▶ Required work
Rewrite the lines from the one containing "This screenshot has height=952, width=1233." through the one containing "Action: (1065, 741)", swapping "icon" for "symbol" and keeping everything else the same.

▶ Dataset records
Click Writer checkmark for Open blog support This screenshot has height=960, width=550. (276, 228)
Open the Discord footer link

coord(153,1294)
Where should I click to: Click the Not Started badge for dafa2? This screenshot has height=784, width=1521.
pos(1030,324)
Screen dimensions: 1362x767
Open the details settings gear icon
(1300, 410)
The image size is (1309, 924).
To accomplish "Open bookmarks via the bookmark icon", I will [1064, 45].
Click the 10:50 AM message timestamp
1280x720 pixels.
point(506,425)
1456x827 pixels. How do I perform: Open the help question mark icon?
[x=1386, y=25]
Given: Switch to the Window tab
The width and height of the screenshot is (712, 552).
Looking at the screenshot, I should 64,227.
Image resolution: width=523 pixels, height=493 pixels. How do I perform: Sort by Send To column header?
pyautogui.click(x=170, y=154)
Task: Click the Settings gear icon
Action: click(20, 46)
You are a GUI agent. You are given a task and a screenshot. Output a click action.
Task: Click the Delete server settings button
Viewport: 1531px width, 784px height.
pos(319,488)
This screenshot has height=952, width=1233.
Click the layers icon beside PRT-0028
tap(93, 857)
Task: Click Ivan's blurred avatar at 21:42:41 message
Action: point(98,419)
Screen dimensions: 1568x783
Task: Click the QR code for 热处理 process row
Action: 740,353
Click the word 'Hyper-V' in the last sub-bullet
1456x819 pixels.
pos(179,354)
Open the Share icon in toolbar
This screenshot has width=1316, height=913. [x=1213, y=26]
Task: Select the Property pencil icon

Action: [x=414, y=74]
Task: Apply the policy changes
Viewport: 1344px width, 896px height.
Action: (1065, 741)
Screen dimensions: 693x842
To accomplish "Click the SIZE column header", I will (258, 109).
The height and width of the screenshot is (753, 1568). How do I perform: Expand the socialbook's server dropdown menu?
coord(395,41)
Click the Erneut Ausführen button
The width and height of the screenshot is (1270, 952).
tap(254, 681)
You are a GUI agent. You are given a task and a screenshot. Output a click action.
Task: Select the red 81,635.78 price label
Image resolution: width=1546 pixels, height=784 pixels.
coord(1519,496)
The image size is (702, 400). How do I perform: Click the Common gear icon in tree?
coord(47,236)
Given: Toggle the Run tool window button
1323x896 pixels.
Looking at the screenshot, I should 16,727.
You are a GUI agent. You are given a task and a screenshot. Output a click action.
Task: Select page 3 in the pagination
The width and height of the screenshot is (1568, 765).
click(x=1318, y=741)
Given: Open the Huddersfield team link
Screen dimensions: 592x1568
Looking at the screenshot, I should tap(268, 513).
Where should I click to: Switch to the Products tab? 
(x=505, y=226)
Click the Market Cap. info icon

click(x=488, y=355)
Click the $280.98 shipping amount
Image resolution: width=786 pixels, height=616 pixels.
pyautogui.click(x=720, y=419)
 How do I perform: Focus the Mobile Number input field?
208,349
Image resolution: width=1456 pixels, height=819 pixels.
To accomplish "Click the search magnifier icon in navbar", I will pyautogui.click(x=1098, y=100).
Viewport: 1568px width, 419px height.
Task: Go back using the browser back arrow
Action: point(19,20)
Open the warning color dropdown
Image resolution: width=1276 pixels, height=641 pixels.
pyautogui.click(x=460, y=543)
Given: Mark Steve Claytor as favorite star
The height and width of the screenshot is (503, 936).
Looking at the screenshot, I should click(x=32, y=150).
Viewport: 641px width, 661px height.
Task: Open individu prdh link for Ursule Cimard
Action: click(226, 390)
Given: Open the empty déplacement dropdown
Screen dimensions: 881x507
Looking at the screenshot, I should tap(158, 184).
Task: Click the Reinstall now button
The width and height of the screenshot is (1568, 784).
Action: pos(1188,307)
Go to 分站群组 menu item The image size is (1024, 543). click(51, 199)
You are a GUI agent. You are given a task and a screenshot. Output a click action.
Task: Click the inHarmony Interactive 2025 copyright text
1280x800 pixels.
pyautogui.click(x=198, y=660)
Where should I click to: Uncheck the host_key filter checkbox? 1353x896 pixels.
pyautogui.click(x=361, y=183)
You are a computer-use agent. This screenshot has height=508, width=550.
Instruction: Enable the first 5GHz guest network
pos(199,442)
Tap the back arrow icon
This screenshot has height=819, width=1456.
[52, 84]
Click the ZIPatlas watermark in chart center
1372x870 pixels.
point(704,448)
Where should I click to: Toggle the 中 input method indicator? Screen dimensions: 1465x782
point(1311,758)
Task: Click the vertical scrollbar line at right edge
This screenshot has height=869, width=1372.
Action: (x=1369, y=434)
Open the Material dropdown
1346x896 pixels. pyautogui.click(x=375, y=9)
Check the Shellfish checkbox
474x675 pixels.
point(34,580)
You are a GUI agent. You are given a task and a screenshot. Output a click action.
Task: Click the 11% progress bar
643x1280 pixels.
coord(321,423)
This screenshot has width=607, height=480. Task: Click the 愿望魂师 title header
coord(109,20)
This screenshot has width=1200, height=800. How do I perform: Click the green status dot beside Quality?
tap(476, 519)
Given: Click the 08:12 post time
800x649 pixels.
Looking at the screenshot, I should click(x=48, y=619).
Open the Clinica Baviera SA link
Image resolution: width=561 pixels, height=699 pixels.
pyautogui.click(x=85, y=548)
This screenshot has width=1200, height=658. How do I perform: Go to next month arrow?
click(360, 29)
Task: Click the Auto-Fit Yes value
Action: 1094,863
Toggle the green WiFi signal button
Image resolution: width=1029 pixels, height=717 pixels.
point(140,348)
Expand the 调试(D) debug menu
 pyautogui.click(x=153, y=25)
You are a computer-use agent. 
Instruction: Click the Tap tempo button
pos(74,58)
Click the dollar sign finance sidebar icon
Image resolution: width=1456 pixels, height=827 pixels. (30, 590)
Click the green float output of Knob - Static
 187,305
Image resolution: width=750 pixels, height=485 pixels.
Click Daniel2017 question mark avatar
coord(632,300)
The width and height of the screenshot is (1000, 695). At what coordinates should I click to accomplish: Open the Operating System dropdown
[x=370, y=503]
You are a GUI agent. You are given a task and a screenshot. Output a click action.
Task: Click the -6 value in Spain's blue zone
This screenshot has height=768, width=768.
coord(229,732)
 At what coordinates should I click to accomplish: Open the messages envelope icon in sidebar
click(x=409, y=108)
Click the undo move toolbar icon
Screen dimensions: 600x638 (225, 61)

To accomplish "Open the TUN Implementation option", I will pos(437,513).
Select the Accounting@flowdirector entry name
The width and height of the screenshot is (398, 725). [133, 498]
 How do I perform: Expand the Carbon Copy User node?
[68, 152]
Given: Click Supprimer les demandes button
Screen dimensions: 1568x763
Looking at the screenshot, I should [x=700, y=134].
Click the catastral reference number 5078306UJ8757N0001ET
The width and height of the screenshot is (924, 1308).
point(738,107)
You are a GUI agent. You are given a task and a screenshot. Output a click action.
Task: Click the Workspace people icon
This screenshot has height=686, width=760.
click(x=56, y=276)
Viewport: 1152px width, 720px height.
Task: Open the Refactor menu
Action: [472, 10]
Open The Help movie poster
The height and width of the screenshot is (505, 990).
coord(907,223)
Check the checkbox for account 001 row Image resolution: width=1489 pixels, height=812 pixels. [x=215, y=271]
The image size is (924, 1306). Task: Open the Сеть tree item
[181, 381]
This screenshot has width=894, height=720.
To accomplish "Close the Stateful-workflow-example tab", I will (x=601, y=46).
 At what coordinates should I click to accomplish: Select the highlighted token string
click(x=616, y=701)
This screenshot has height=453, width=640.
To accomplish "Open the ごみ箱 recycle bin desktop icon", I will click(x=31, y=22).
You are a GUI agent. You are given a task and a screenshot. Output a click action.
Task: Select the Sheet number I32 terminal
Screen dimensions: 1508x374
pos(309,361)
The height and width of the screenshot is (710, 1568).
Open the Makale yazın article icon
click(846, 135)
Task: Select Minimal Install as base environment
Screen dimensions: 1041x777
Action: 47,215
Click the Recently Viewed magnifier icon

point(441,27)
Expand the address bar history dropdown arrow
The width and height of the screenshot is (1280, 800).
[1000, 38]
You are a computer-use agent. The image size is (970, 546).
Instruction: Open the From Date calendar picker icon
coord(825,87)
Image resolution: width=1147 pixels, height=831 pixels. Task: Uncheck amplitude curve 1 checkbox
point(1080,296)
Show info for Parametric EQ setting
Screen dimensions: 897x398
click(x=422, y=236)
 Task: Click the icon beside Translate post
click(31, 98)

▶ Task output
This screenshot has height=952, width=1233.
Click the layers symbol beside PRT-0028
tap(93, 857)
Task: Click Ivan's blurred avatar at 21:42:41 message
Action: point(98,419)
Screen dimensions: 1568x783
Task: Click the QR code for 热处理 process row
Action: 740,353
Click the word 'Hyper-V' in the last sub-bullet
1456x819 pixels.
pos(179,354)
Open the Share symbol in toolbar
This screenshot has width=1316, height=913. [x=1213, y=26]
Task: Select the Property pencil symbol

Action: [x=414, y=74]
Task: Apply the policy changes
Viewport: 1344px width, 896px height.
Action: (1065, 741)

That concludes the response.